March 12, 2013
Joe Kissell recently wrote a solid article on third-party disk utilities at Macworld.com. In "Do you need a third-party disk utility", he does, I think, a great job of laying out the pros and cons of that line of software, and he has some good points. You don't need them as much as you used to. I always keep a current copy of Disk Warrior, but then, I'm an IT person, and I see things the average person won't in terms of disk problems. That's not because of some weird work my users are doing, but scale. The average person only deals with a few hard drives at most. I deal with a few hundred, and my compatriots deal with a few thousand. That kind of scale introduces you to edge cases more often than most people.
However, he glosses over one of the things that I think make the need for disk utilities, at least in the home, much less than it used to be: backups. Joe does mention it, but I think the change in backing up over the last decade or so, especially in the home/SOHO arena is astounding.
Look at the state of backup a decade ago. Time Machine was still four years away, and backing up, to be honest, sucked. Cloud backup wasn't a real option for most, and the other options sucked just as much if not more. The applications for doing backups were either misapplied business applications, or "scaled down" business applications that made the mistake of assuming a poorly-done UI was okay, because backups are important. People backed up to CDs and DVDs, or worse for the home market, tape. Ugh. Don't get me wrong, tape is awesome, but it can be slow, it's not cheap, and the software to use it is not easy.
But then a few things changed. Like Time Machine, and things like Crash Plan, Dropbox, Google Docs, and a host of other services that made keeping important data in multiple places really easy. I don't exactly live in HIGH BANDWIDTH CENTRAL, (Tallahassee is not Silicon Valley by any means), and yet, i realized the other day that were my laptop to be say, dropped in a pool, it would suck for exactly one reason: Apple doesn't make 17" MacBook Pros anymore. That's it.

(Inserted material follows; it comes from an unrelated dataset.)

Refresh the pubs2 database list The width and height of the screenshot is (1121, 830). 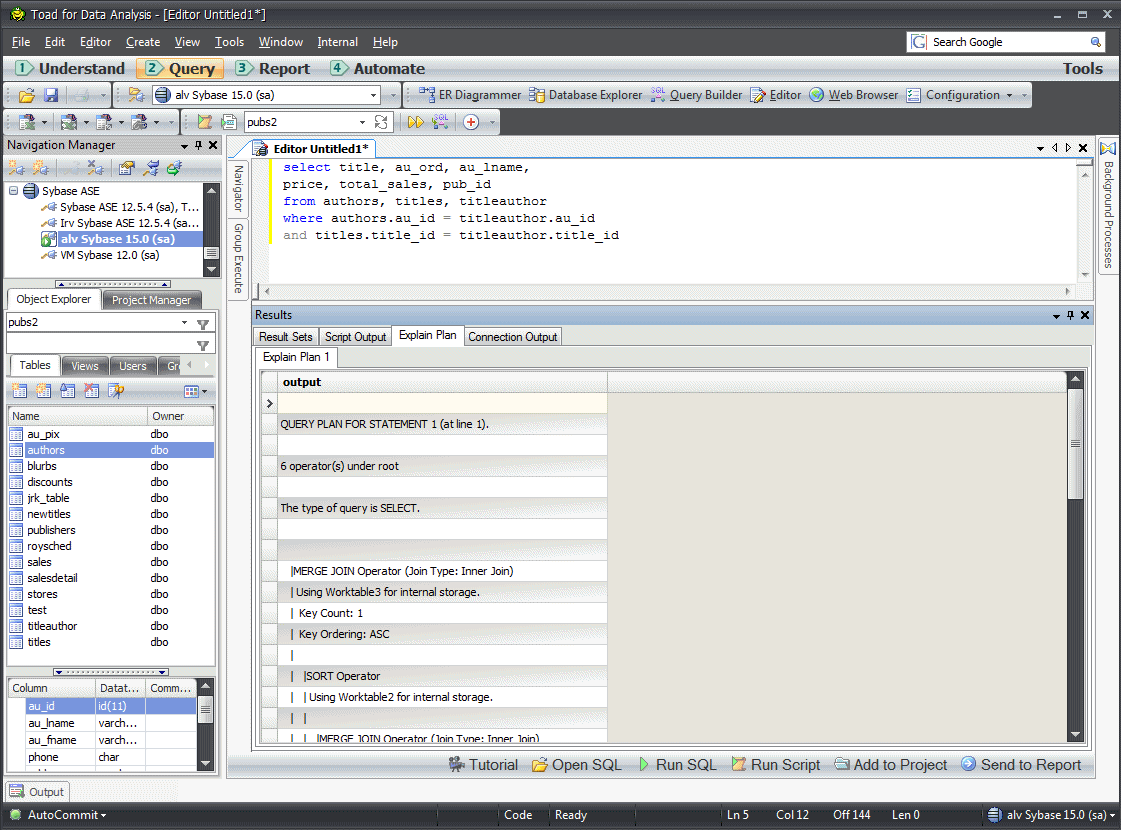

In terms of data, between Time Machine, CrashPlan Pro, and a host of other things, I'm probably backed up better than when I was sending boxes of DLTs to iron mountain every month, and the software is sure as hell easy to use.
So I think a huge reason why people don't worry about dedicated disk utilities anymore is that backing up has become such a literally thoughtless process, a hard drive crash is no longer the horrifying event it used to be.